REQUIRED TASKS ::
1 – In the album article below, rewrite the paragraph beginning "Jusqu’ aux p’tites heures (English:" as a bulleted list that keeps its main facts.
2 – Answer each question from the album article below.
(a) Which label released the album?
(b) Which album by the band immediately preceded it in the chronology?
(c) Which body certified the album Platinum, and in what month and year?
3 – List every field in the album article's information box below, each with its stated value.
— START READING TEXT —
Studio album by La Bottine Souriante
- Released: 1991
- Recorded: 1991
- Genre: Folk
- Length: 49:48
- Label: Les Productions Mille-Pattes
- Producer: La Bottine Souriante

La Bottine Souriante chronology
| J'voudrais changer d'chapeau (1988) | Jusqu’ aux p’tites heures (1991) | La Mistrine (1994) |

= Jusqu'aux p'tites heures =

Jusqu’ aux p’tites heures (English: "Until the wee hours") is a studio album by Canadian folk band La Bottine Souriante. Released in 1991, it contains an assortment of reels as well as traditional songs with the addition of modern instruments. The theme of alcohol is recurrent in this album. The album was certified Platinum by the CRIA in December 2002.

==Track listing==
all songs arranged by La Bottine Souriante, except track 12, with additional arrangers specified.
— END READING TEXT —
— START DATA EXCERPTS —
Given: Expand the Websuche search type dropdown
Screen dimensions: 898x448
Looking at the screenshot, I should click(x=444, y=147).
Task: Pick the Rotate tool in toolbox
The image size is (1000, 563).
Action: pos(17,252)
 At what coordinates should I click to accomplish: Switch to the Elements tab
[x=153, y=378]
— END DATA EXCERPTS —
— START DATA EXCERPTS —
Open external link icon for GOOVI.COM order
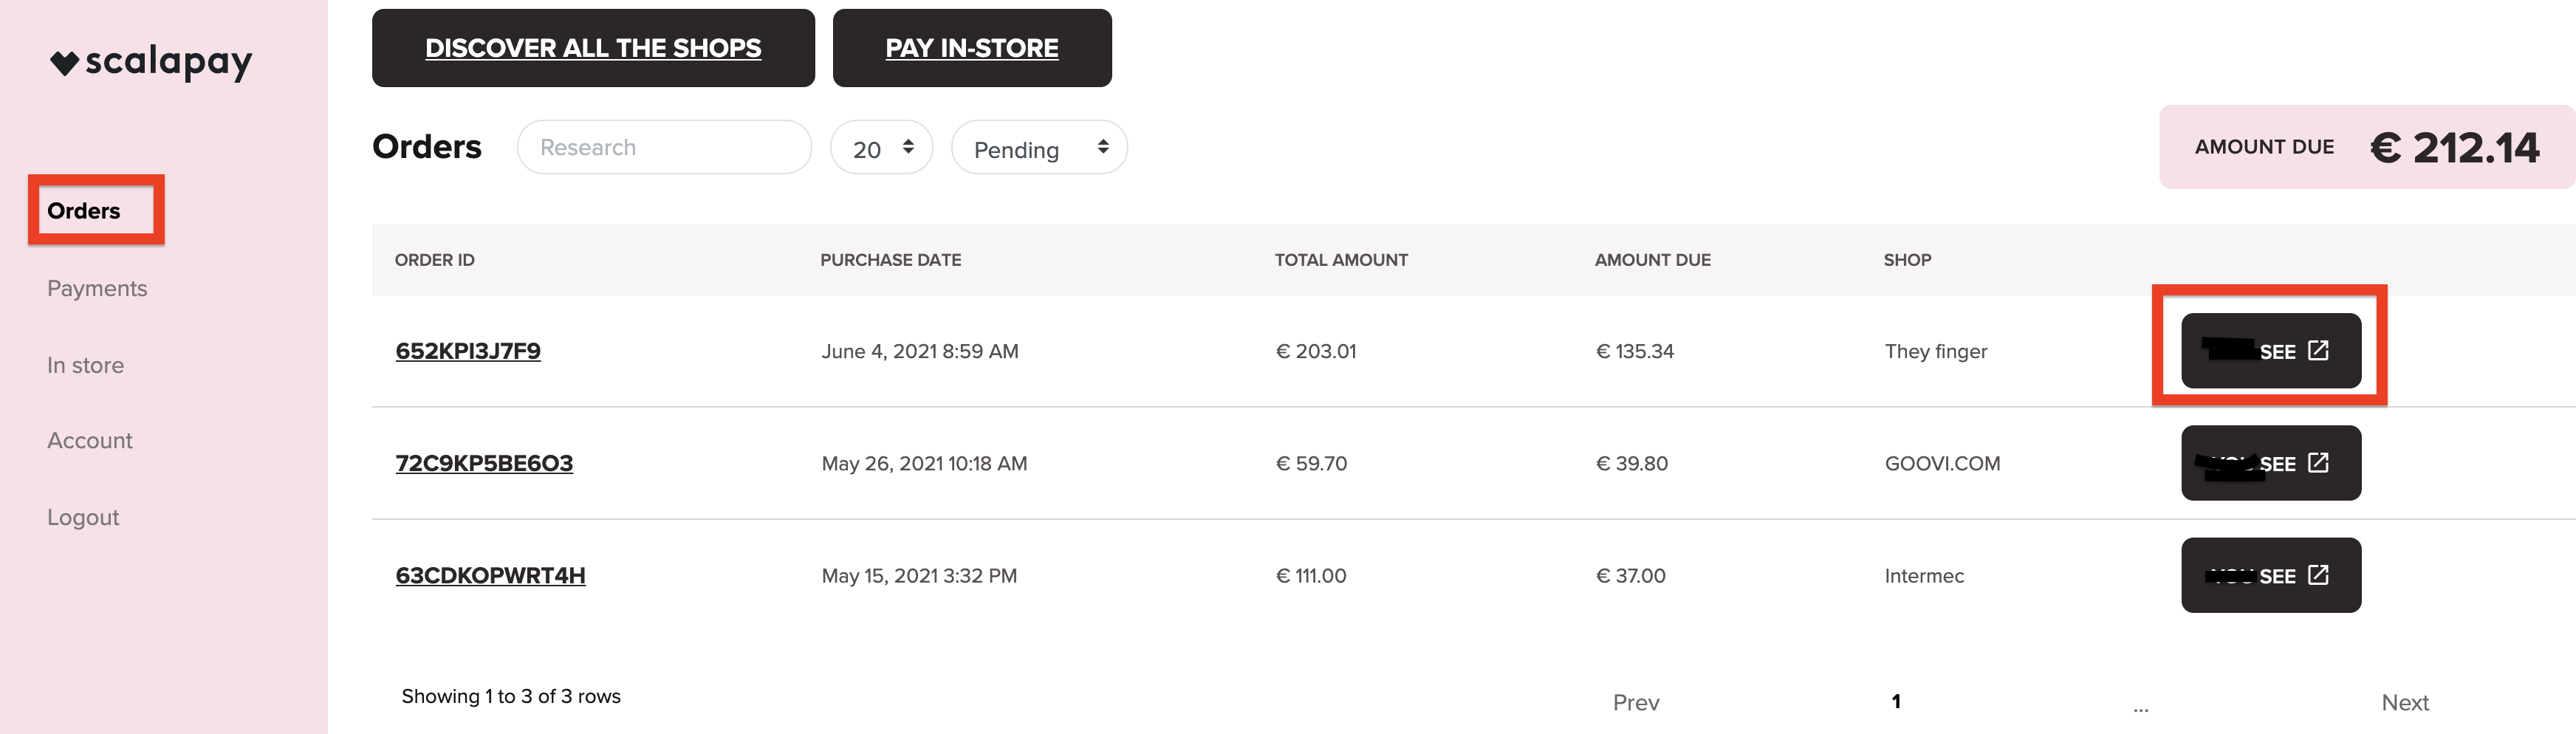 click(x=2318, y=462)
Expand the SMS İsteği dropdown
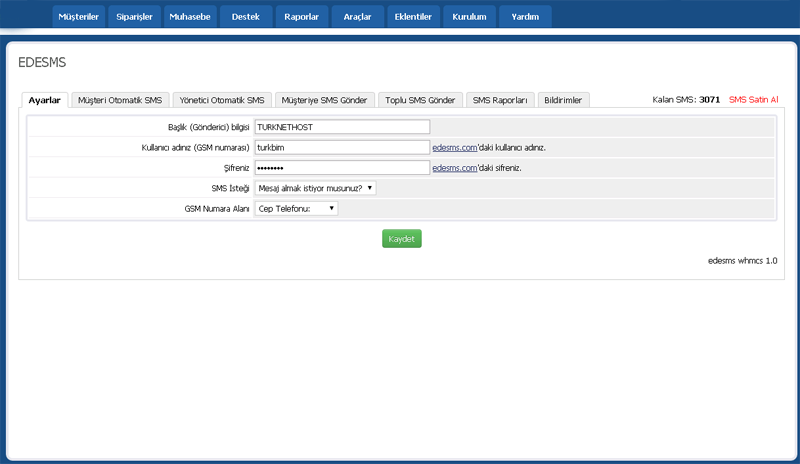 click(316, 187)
— END DATA EXCERPTS —
TASK-BY-TASK SOLUTIONS ::
1 –
- Title: Jusqu’ aux p’tites heures ("Until the wee hours")
- Type: studio album by the Canadian folk band La Bottine Souriante
- Released: 1991
- Content: an assortment of reels and traditional songs, with modern instruments added
- Recurring theme: alcohol
- Certification: Platinum by the CRIA in December 2002

2 –
(a) Les Productions Mille-Pattes
(b) J'voudrais changer d'chapeau (1988)
(c) The CRIA, in December 2002

3 –
- Released: 1991
- Recorded: 1991
- Genre: Folk
- Length: 49:48
- Label: Les Productions Mille-Pattes
- Producer: La Bottine Souriante